Founded just over two years ago, Bangalore-based credit card repayment app CRED raised US$215m from Falcon Edge Capital and Coatue, nearly trebling its valuation to US$2.2bn from its January US$80m round. Allowing customers to pay off their credit card debt while earning CRED coins which they cash in for rewards, CRED has grown rapidly during COVID-19, doubling its customer base to nearly 6 million in a year.

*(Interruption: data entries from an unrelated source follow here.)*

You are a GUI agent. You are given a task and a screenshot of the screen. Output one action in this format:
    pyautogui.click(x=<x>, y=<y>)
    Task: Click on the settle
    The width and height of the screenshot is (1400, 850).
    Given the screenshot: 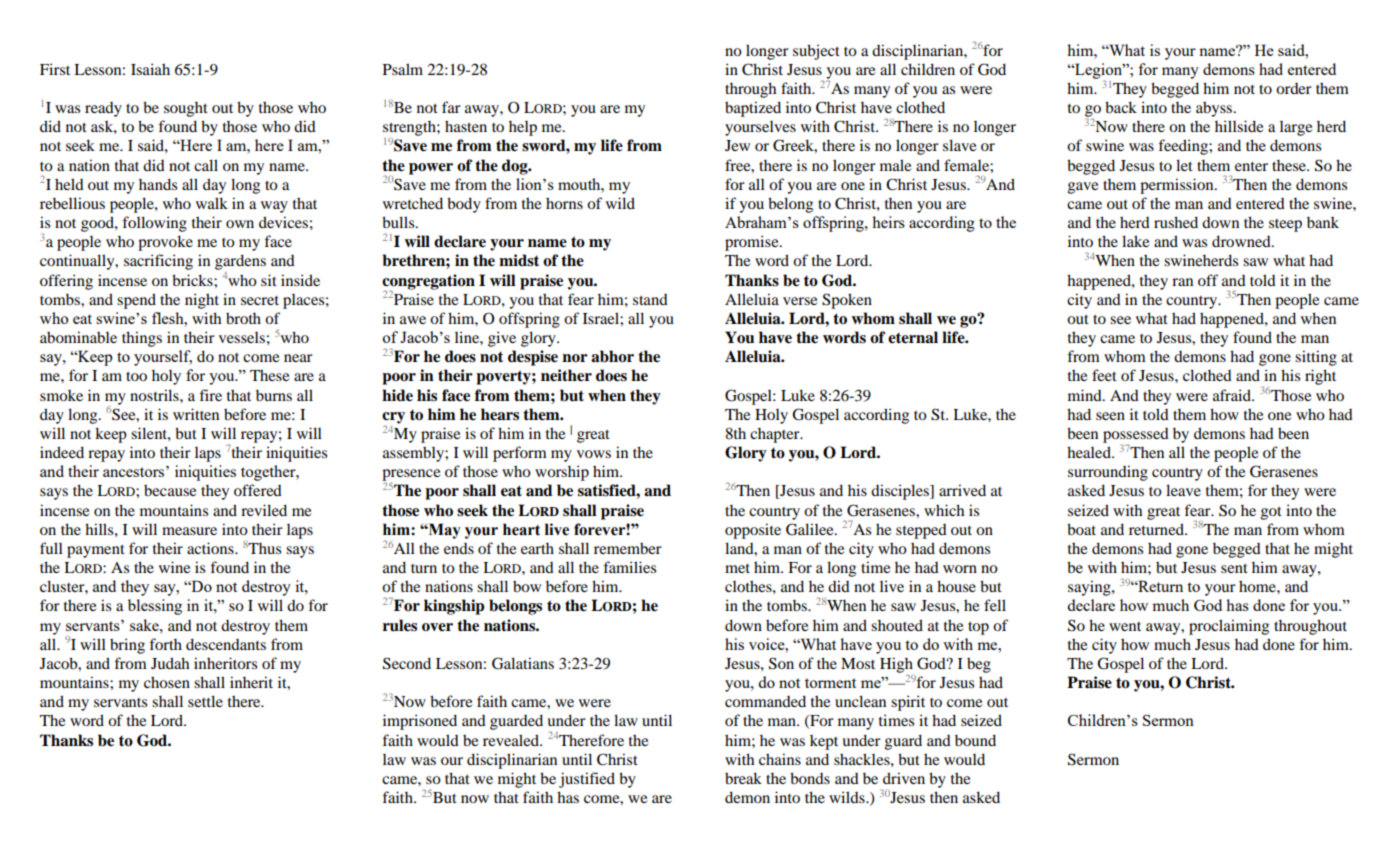 What is the action you would take?
    pyautogui.click(x=205, y=701)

April 7: API Holdings / Groww

The first epharmacy startup to gain unicorn status, PharmEasy (API Holdings), which has digitised 60,000 brick and mortar pharmacies and 400 doctors across India, raised US$350m in a round led by Prosus Ventures. Founded by four former Flipkart employees as a way of making investing simple, investment platform Groww became India’s second-youngest fintech unicorn, raising US$83m in Series D funding led by Tiger Global, quadrupling its previous round in September.

April 8: ShareChat

New Delhi-grown social media startup ShareChat, founded in 2016 by Mohalla Tech raised US$502m from Lightspeed Ventures, Tiger Global, Twitter and Snap taking its raised total over six rounds to US$766m and pushing its valuation to US$2.1bn. The funding will be used to grow its user base and short video platform Moj, which launched in 2020 following TikTok’s ban in India. The regional language startup claims 280m users.

April 9: Gupshup

AI-led conversational message startup joined the unicorn club after raising US$100m from Tiger Global giving it a ten-fold valuation of US$1.4bn. The smart messaging platform, which has seen accelerated growth during the pandemic, was founded in Bangalore in 2005 by serial entrepreneur Beerud Sheth, whose online freelancing platform Elance is now listed. Gupshup’s API enables 100,000+ businesses to build messaging and conversation experiences across 30+ communication channels.